Data items:
>>

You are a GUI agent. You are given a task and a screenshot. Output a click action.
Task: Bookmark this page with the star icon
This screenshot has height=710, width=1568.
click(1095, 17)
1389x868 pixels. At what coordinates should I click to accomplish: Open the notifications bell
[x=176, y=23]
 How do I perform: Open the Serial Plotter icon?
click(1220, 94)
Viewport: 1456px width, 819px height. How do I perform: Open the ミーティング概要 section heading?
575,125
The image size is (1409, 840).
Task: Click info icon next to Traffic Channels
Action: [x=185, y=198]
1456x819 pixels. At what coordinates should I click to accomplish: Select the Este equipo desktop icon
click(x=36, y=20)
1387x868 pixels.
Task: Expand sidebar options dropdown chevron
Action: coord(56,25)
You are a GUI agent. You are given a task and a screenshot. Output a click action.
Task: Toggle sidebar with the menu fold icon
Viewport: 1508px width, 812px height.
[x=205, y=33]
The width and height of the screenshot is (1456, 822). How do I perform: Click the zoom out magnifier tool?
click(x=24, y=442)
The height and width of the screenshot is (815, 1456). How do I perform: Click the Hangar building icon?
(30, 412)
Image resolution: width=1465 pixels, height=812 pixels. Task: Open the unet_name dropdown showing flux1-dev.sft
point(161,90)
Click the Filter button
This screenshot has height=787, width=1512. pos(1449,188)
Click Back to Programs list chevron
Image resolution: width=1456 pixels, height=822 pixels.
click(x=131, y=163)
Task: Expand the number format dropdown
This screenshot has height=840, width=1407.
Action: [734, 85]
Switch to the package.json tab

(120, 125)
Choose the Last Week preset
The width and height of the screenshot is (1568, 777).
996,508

<<

WHAT TO PRODUCE:
Given the records above, reproduce precisely and only the lines between the line holding "The width and height of the screenshot is (1456, 822)." and the line holding "Task: Expand the number format dropdown", inclusive.

ANSWER:
The width and height of the screenshot is (1456, 822). How do I perform: Click the zoom out magnifier tool?
click(x=24, y=442)
The height and width of the screenshot is (815, 1456). How do I perform: Click the Hangar building icon?
(30, 412)
Image resolution: width=1465 pixels, height=812 pixels. Task: Open the unet_name dropdown showing flux1-dev.sft
point(161,90)
Click the Filter button
This screenshot has height=787, width=1512. pos(1449,188)
Click Back to Programs list chevron
Image resolution: width=1456 pixels, height=822 pixels.
click(x=131, y=163)
Task: Expand the number format dropdown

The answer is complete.